You are viewing a plain text version of this content. The canonical link for it is here.

Posted to dev@nemo.apache.org by 송원욱 <wo...@apache.org> on 2019/07/01 15:40:28 UTC

Back from Berlin Beam Summit 2019

Hi!

I got back from the Beam Summit Europe 2019 that happened last week in
Berlin, and I had lots of interesting conversations and feedbacks from the
people that I've met there. I thought I would share some of them with the
dev list. By the way you can check out the talk on youtube
<https://youtu.be/DKxYE8YWF_o>!

First of all, a lot of people were *very* interested in Apache Nemo! and a
lot of people from the Beam community were very excited to hear about a new
runner with primary support for their language! A few reasons for their
interest had been that since Beam does not actually get involved in the
runtime layer, where the actual scheduling or communication or distributed
computation happens, they were interested in the optimizations that can be
done in such layers.

Second, with all the support from the TFX team, as well as the Beam SQL
team, it would bring loads of new possibilities for Nemo by supporting the
*portability* *layer* of Beam, which supports applications written with any
languages among Java, Python, and Go (and more in the future!). The
portability layer is getting more and more mature, and I think it's about
time to support the portability layer for Nemo as well, as not a lot of
runners support it so far and it would give Nemo a head start.

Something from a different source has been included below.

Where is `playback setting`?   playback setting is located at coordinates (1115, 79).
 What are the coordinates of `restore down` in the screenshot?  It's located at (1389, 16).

Another thing that I've noticed is that a lot of people are still very much
interested in *batch* processing rather than stream processing. From the
people that I've talked to, I've learned that people found stream
processing to be quite pricey and that they haven't found stream processing
worth the price that they were paying (for example, Spotify runs all of
their data processing workloads as batch). I guess Nemo could be a good
candidate to run batch processing, as Spark often suffers from problems as
large-scale shuffle and data skew problems, if not provided with machines
with enough memory, whereas Nemo is able to provide the optimizations for
such problems. I've also found the people were interested if Nemo supports
Kubernetes, which is a topic that we should definitely look into.

I've also had many questions from the engineers from *Seznam.cz *and
*shopify.com
<http://shopify.com>* where they run their own datacenters to process their
data (I think). They have been facing exactly the same problems as
illustrated above (large-scale shuffle, data skew, frequent data reloading
for broadcasted data, utilizing transient resources, etc.), and have had
questions about running their data processing workloads on their large
amounts of data that they are facing every day (upto 40TB/day). I should
definitely follow up with them to see how they are doing, if they are
trying to use Nemo in their production, to provide help if needed and to
see Nemo's performance with real workloads.

Lastly, I have been talking with Pablo (from Beam) about the trip to
*Seattle* and Renton, Washington next week regarding the USENIX ATC '19
conference, and have had a chat about organizing a lunch and maybe a small
talk with the Googlers there as well! I've also heard that Davor is also
based in Seattle, so I have been thinking that it would be a great
opportunity for us to meet in person. 😀The date would be probably the *15th
of July*, so please keep the date in mind if you would be interested!

Cheers,
Wonook

Re: Back from Berlin Beam Summit 2019

Posted by Davor Bonaci <da...@apache.org>.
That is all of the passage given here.